RACHAEL JENISON, ‘14: MEXICO I wrote another play. I didn’t anticipate that. I wrote it pretty fast. That was cool. And acting. Oh, and taking classes at ESPA! Mexico was a semi-finalist for the 2015 National Playwrights Conference at the O’Neill and is going to be a part of The Claque Reads later this year.
KAT RAMSBERG, ‘14: THE AMELIA EPISODES Drills was a nice kick in the pants about how much work one can accomplish in 6 weeks. I’ve tried to maintain that schedule of writing/rewriting as often as possible. Since Drills I’ve rewritten The Amelia Episodes three times, written a first draft of a new play, the outline of a musical and the first five chapters of a Young Adult novel! The Amelia Episodes went on to have a reading at The Road Theatre Company in Los Angeles in November of 2014. In January, I had the opportunity to develop the play with The Bechdel Group. It is currently a semi-finalist for the O’Neill Theatre Conference and was accepted to the Great Plains Theatre Conference in May.
DAVID HILDER, ‘13: DROWN Drills was my last project before entering grad school at Hunter College! It was a perfect send-off. I will graduate in May. Drown was a Mainstage presentation in the 2014 Great Plains Theatre Conference, a Finalist for the 2014 Princess Grace Award, and is getting its developmental premiere in September at Acadiana Repertory Theatre in Lafayette, LA.
ALYSSA COLMAN, ‘13: UNKNOWING GRACE Since Drills I’ve moved to Los Angeles and am taking classes in fiction writing at UCLA. I’ve had a short play Dreams for Sale produced by Put Together Productions in NYC, and another short, The Monopoly on Good was a finalist at The Source – DC Festival and Ten by Ten in the Triangle Festival in North Carolina. Unknowing Grace was a 2014 Semi-Finalist for the O’Neill Theater Center’s National Playwright’s conference and a Finalist for the 2014 Actor’s Theatre of Charlotte nuVoices Festival.

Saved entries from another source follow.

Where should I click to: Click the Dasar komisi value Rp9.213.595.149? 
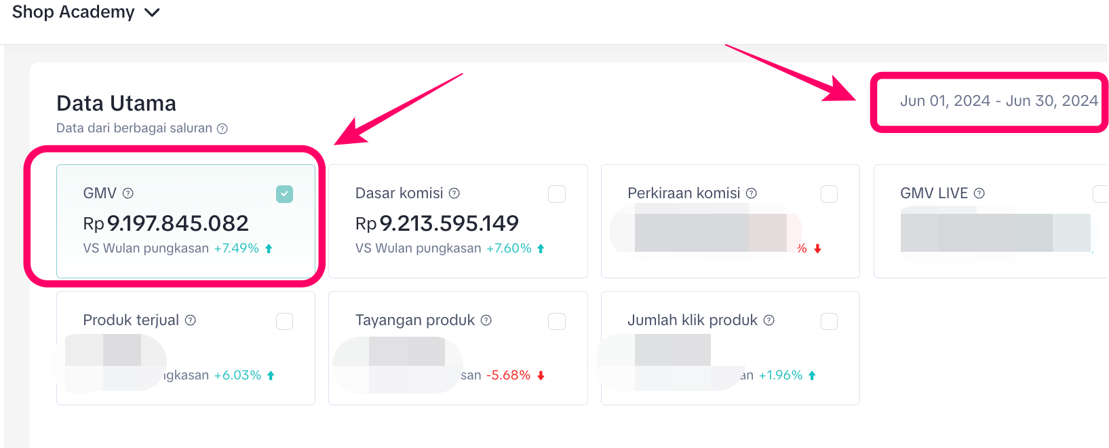click(x=437, y=223)
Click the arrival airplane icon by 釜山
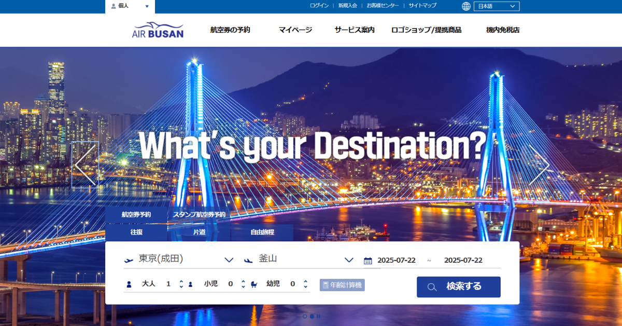Viewport: 622px width, 326px height. pos(249,260)

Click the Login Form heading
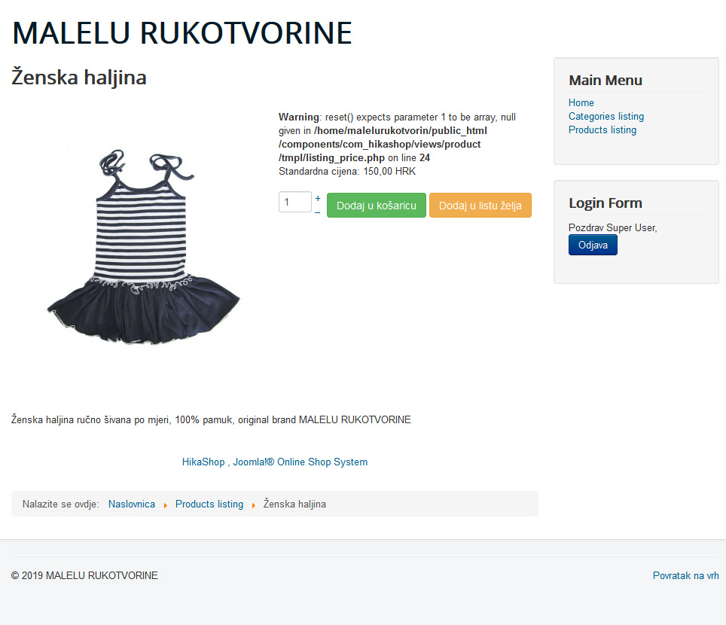pyautogui.click(x=606, y=203)
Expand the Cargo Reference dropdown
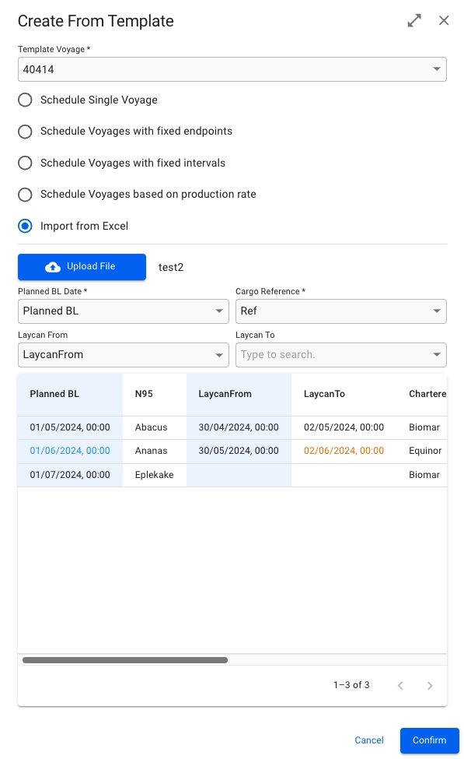The image size is (464, 759). [340, 311]
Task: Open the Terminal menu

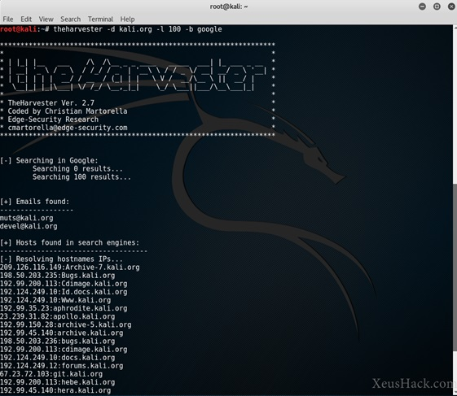Action: (x=100, y=20)
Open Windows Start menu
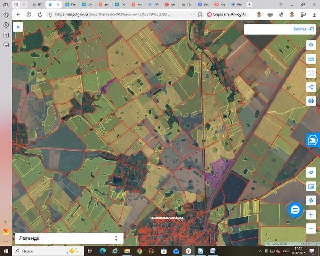Viewport: 320px width, 256px height. tap(6, 250)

MELISA ANNIS, ‘13: KEEP CALM AND CARRY ON Drills opened up a whole world of opportunities for me, in fact I would go as far as to say that it was the catalyst for a big change in my life. I had taken classes at ESPA for quite a while, dabbling in acting, directing all while continuing with my writing. I really wasn’t sure how to focus myself. Being a part of Drills forced me to focus – and it opened my eyes to what I really wanted to do… Exactly that! Write plays, and write plays all the time. Following my Drills experience I applied for the Fordham/Primary Stages MFA program, and was accepted as one of two students. Keep Calm and Carry On has had a life with a number of readings outside of New York, and will be receiving a reading at the National Arts Club this Spring, directed by GT Upchurch.

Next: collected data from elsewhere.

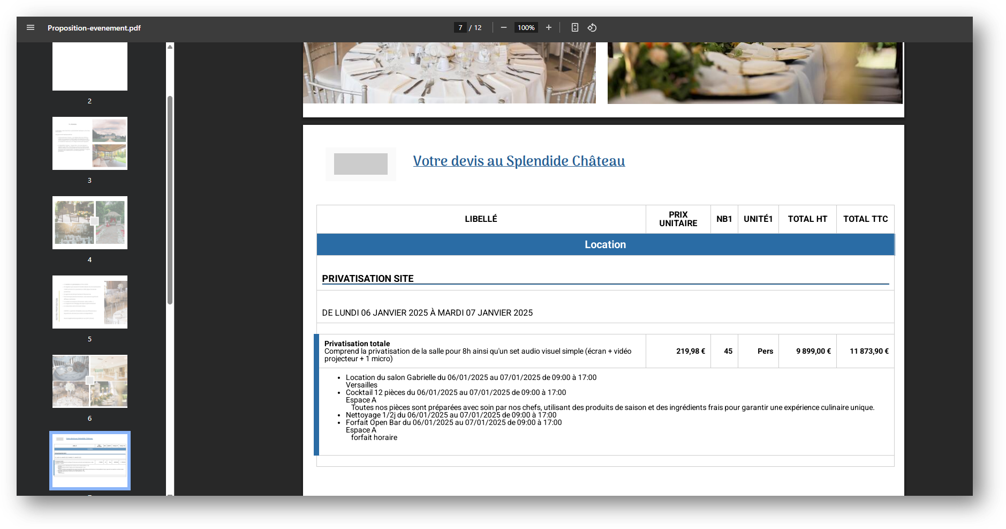Click the blue Location section header

[605, 244]
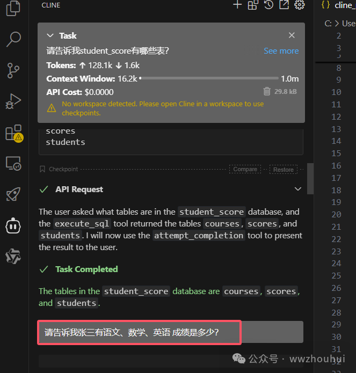Open the Explorer view in activity bar

point(13,8)
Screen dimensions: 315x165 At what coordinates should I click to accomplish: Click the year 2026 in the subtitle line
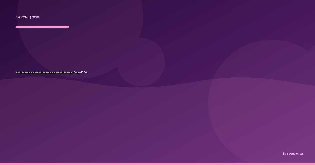[84, 73]
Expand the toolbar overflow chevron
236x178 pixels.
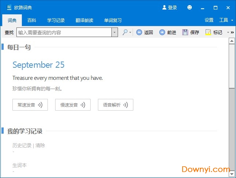(x=232, y=32)
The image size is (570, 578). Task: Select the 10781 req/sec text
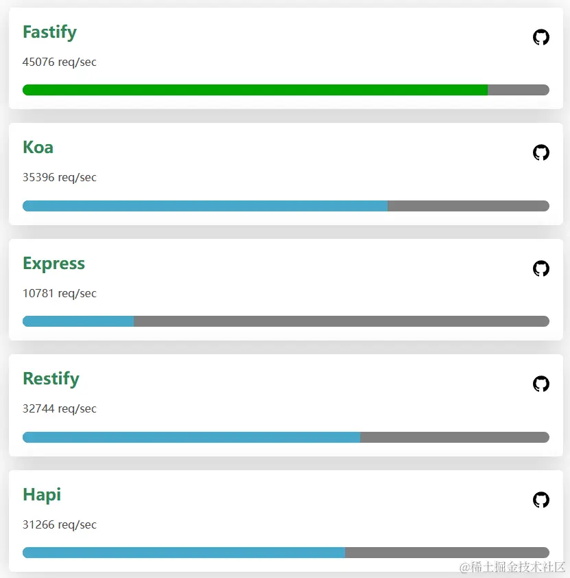tap(59, 293)

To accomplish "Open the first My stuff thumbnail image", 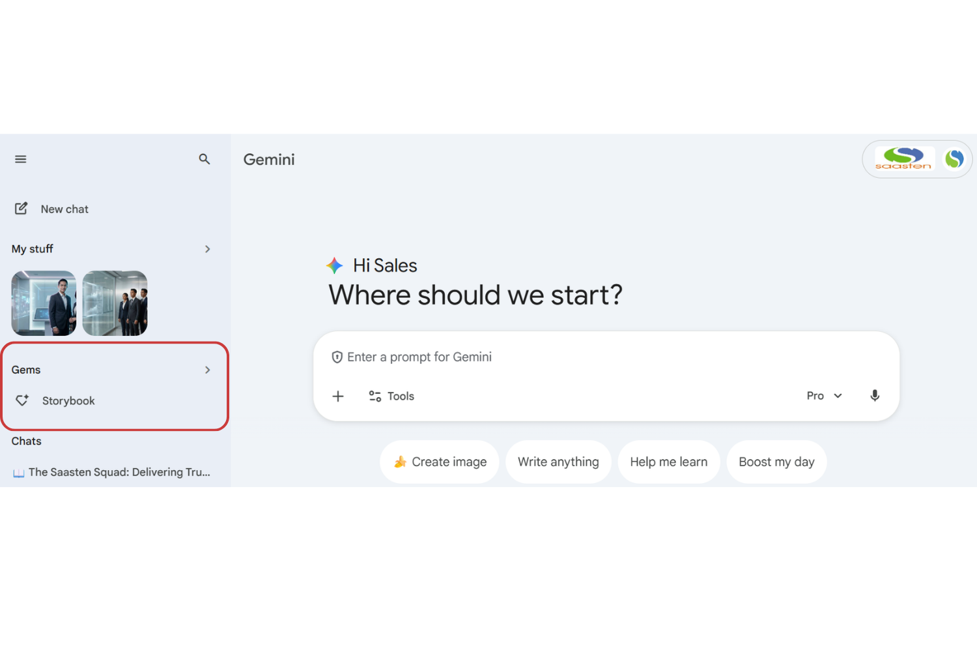I will coord(44,303).
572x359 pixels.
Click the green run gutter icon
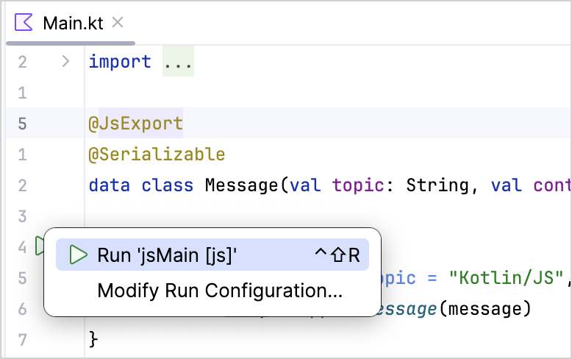point(39,246)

JAN ROSENBERG, ‘13: DO NOT LEAVE UNATTENDED I’ve been developing several new full length plays. I’ve been fortunate to get to work on some new pieces with Vertigo Theater Company, Tangent Theater Company, Wide Eyed Productions and New York Madness. I recently finished a full length play called What’s Wrong With You, which I began writing in an ESPA class taught by the fabulous Cusi Cram. I also am part of an incredible writer’s group that includes former Drillers Melisa Annis, Kat Ramsburg and Rachael Jenison. One of the gifts of Drills is the people you meet throughout the experience. I now have a HUGE support network. After Drills I had a few more public readings of Do Not Leave Unattended. I took a break from the play for a while, recently picked it back up…and wrote a completely new version of the play. Same premise and characters, but I feel like it’s a version of play that takes place in an alternative world. A brilliant director I’ve been working with named Isaac Klein and I have been workshopping it.
STEPHEN BROWN, ‘12: WELCOME HOME Since Drills, I have been languishing in the misery that is being a playwright. I wrote 2 super bad plays. I got really depressed for like a year. I watched the movie Moneyball like 38 times during that time period as some sort of comfort mechanism (it was weird). Um? What else. Everything is mostly better now. I’m writing 5 different plays at the same time. All of which I like. One of which I’m very excited about. We’ll see how it goes. Hopefully not terrible. Welcome Home had a reading at Primary Stages immediately afterwards. The play got me into the Page 73 playwrights group for a year (which was fantastic and lovely), where they did a reading of the play with Stephen Brackett directing. An excerpt of the play was read at the Rockefeller Brother’s Fund Writers Retreat. It was a 2014 winner of the Global Age Project at the Aurora Theater in San Francisco where they did a reading/workshop of it. And then MCC did an in-house reading of it for their artistic directors back in October.
MARIN GAZZANIGA, ‘10: IN WAYS BOTH FRIVOLOUS AND DEEP Since Drills, I was hired as a scriptwriter and promoted to co-head writer for One Life to Live on Hulu. My original TV pilot “Yank” was named a semi-finalist in PAGE Awards for TV Drama 2014. I am currently working on a play commission to write an adaptation of the book Caught in the Pulpit – based on interviews with non-believing clergy. In Ways Both Frivolous and Deep was published on IndieTheaterNow — leading to the publication of another one of my plays. That play was also a semi-finalist for the O’Neill. Want to submit to ESPA Drills 2015? Learn more here.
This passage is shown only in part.